Personal information
- Full name: Rustem Agzamovich Khuzin
- Date of birth: 30 January 1972 (age 53)
- Place of birth: Kazan, Russian SFSR
- Height: 1.76 m (5 ft 9 in)
- Position(s): Defender/Midfielder

Team information
- Current team: Rubin Kazan (academy director)

Youth career
- Priborist Kazan

Senior career*
- Years: Team / Apps / (Gls)
- 1988–1993: Rubin Kazan / 163 / (8)
- 1994: Rotor Volgograd / 15 / (0)
- 1995–1996: Lada Dimitrovgrad / 63 / (0)
- 1997–1999: Rubin Kazan / 68 / (1)
- 2000–2004: Amkar Perm / 152 / (0)
- 2005–2006: Rubin Kazan / 7 / (0)

Managerial career
- 2007: Rubin Kazan (assistant)
- 2007–2008: Rubin-2 Kazan
- 2009–2012: Amkar Perm (reserves)
- 2012–2013: Amkar Perm (caretaker)
- 2013–2014: Neftekhimik Nizhnekamsk
- 2015–2016: Neftekhimik Nizhnekamsk
- 2017: Lada-Tolyatti
- 2018–2019: Luch Vladivostok
- 2020–2021: Zvezda Perm
- 2021–2023: Amkar Perm
- 2023–: Rubin Kazan (academy director)

= Rustem Khuzin =

Russian footballer

Rustem Agzamovich Khuzin (Рөстәм Әгъзам улы Хуҗин, Рустем Агзамович Хузин; born 30 January 1972) is a Russian professional football coach and a former player.
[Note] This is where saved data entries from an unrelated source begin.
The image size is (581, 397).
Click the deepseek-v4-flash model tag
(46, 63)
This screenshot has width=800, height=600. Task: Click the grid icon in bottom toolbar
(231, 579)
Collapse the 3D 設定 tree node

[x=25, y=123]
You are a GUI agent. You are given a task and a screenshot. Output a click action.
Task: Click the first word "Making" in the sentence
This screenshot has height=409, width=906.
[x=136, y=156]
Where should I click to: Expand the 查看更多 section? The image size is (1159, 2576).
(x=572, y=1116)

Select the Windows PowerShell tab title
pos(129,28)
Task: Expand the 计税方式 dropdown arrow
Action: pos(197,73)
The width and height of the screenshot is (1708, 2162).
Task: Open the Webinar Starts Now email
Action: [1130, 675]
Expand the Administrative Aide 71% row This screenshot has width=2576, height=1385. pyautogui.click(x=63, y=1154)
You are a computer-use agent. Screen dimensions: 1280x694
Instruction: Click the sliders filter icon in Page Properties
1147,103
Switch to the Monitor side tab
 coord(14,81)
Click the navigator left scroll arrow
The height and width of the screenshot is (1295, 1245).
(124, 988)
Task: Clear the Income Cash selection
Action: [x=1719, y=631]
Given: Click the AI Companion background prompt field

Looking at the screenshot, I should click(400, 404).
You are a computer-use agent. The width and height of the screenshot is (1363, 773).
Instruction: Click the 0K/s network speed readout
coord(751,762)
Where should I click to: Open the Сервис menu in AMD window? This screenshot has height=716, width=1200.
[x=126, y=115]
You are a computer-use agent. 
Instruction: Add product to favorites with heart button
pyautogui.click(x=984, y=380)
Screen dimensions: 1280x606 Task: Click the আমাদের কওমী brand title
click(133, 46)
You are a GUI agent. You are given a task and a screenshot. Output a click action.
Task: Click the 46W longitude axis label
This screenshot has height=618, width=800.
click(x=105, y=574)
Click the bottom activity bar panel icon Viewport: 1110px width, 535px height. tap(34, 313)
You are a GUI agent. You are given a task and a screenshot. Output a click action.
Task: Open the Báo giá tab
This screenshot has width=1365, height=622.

He works as a development director at the academy of Rubin Kazan.

==Playing career==
He made his professional debut in the Soviet Second League in 1988 for Rubin Kazan. He played 1 game in the UEFA Cup 1994–95 for Rotor Volgograd.

==Honours==
- Russian Cup finalist: 1995 (played in the early stages of the 1994/95 tournament for Rotor Volgograd).
- Russian Professional Football League Zone Ural-Povolzhye Best Manager: 2015–16.